→ Tarea asignada A
Copia el texto proporcionado desde "El riesgo de" hasta "Inteliegenica Artifical (OpenAI)", ambos incluidos, y cambia "ilegalidad" por "informalidad".
→ Tarea asignada B
Responde por favor estas preguntas sobre el texto proporcionado:
(i) ¿Quién firma el texto?
(ii) Según el resumen, ¿qué tipo de parálisis ha generado la normalización de la ilegalidad?
(iii) ¿En qué país se sitúa el problema descrito?

El riesgo de normalizar la ilegalidad
Resumen
En Colombia, la ilegalidad se ha normalizado, afectando la institucionalidad y convirtiéndose en una herramienta común para negociación y presión social. Esto ha generado parálisis logística masiva y ha desdibujado la línea entre protesta legítima y presión ilegítima.
Generado por Inteliegenica Artifical (OpenAI)
Por Mariana Ballestas Herrera
Lamentablemente la ilegalidad ha dejado de ser la excepción para convertirse, de forma preocupante, en una forma cada vez más aceptada de interacción en los territorios en Colombia. Lo que antes se entendía como una medida extrema, hoy se repite con frecuencia y se percibe como una herramienta válida para negociar, presionar o frenar proyectos. Bloqueos de vías sin orden judicial, tomas de predios, ocupaciones de campamentos, cobros irregulares por supuesta representación comunitaria o interrupciones arbitrarias a obras públicas y privadas ya no son hechos aislados, son síntomas de una institucionalidad debilitada y de una sociedad que empieza a convivir con lo ilegal como si fuera parte del funcionamiento normal.

→ Filas extraídas
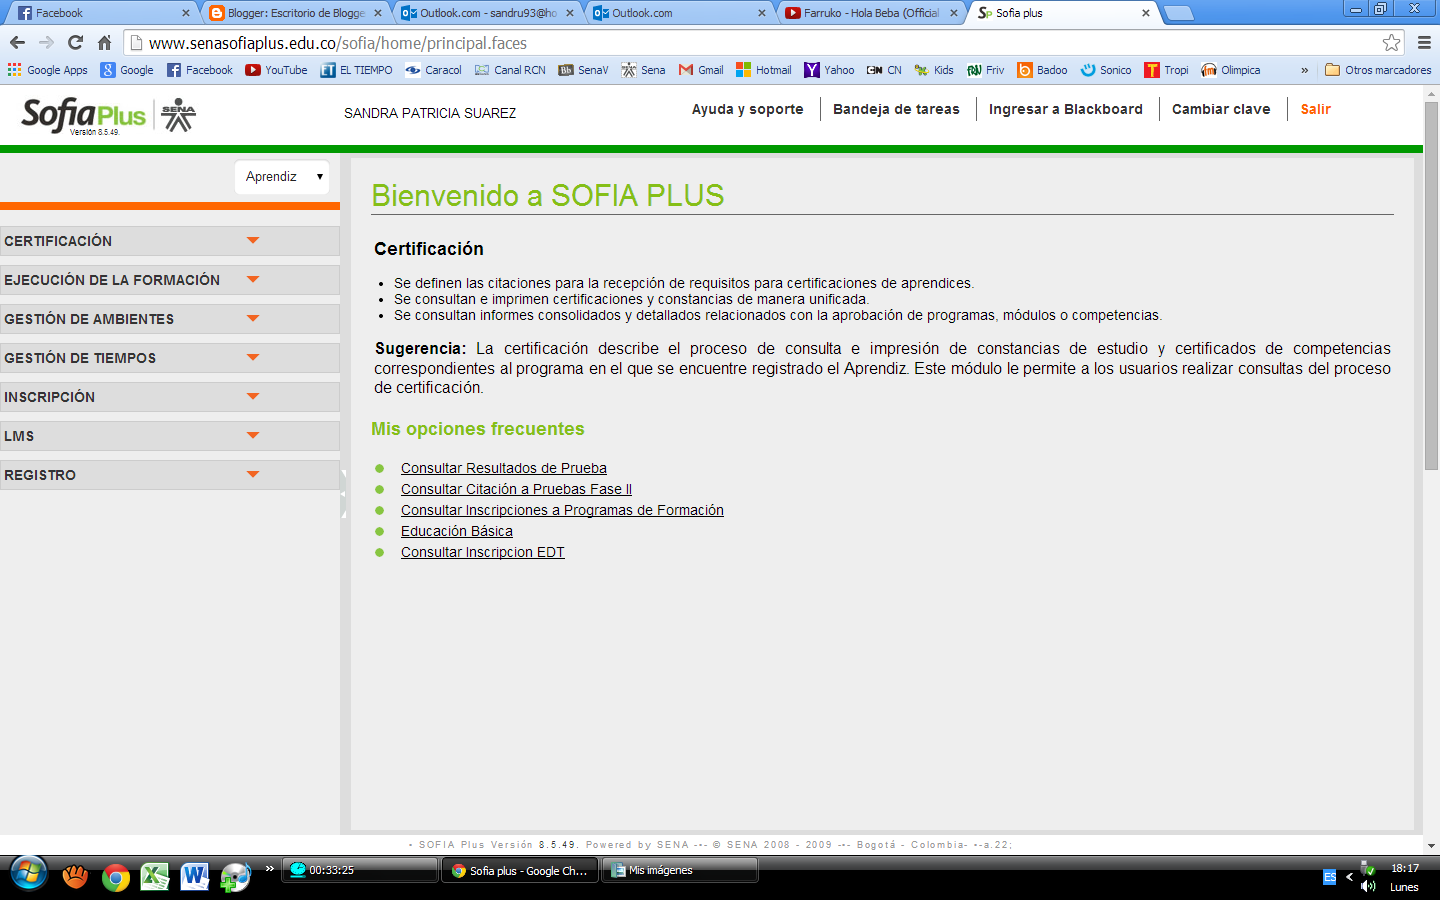The height and width of the screenshot is (900, 1440).
Task: Open the Gmail bookmark
Action: pos(701,69)
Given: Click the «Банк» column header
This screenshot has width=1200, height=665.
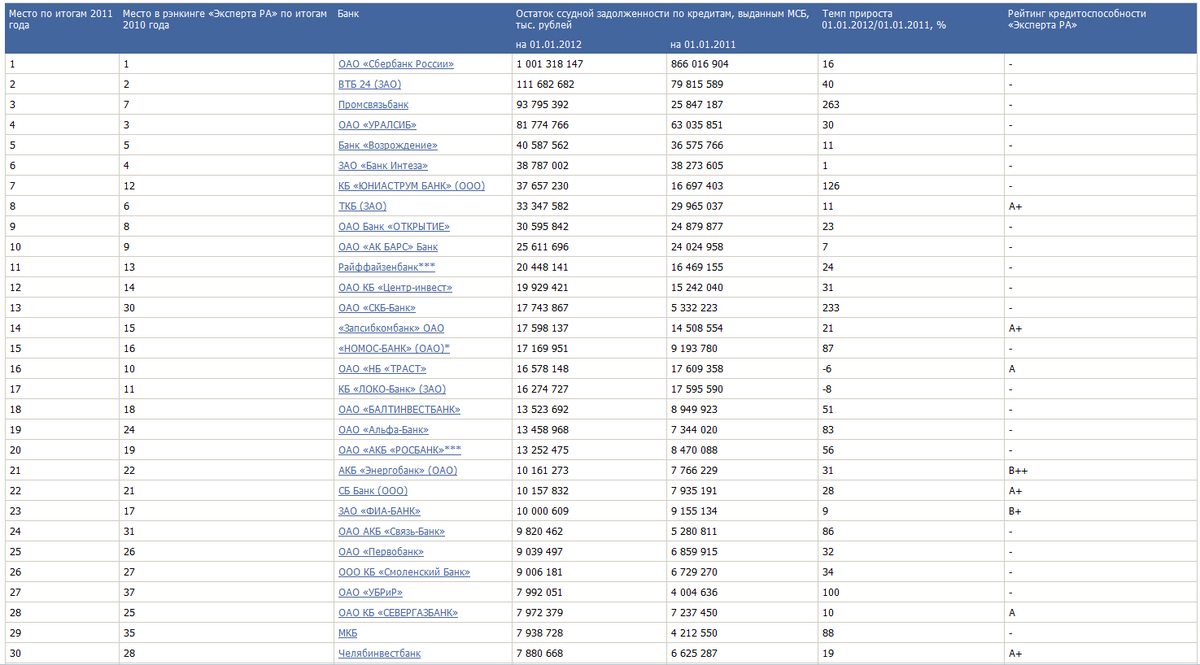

→ Resultado del ejercicio A
El riesgo de normalizar la informalidad
Resumen
En Colombia, la informalidad se ha normalizado, afectando la institucionalidad y convirtiéndose en una herramienta común para negociación y presión social. Esto ha generado parálisis logística masiva y ha desdibujado la línea entre protesta legítima y presión ilegítima.
Generado por Inteliegenica Artifical (OpenAI)

→ Resultado del ejercicio B
(i) Mariana Ballestas Herrera.
(ii) Una parálisis logística masiva.
(iii) En Colombia.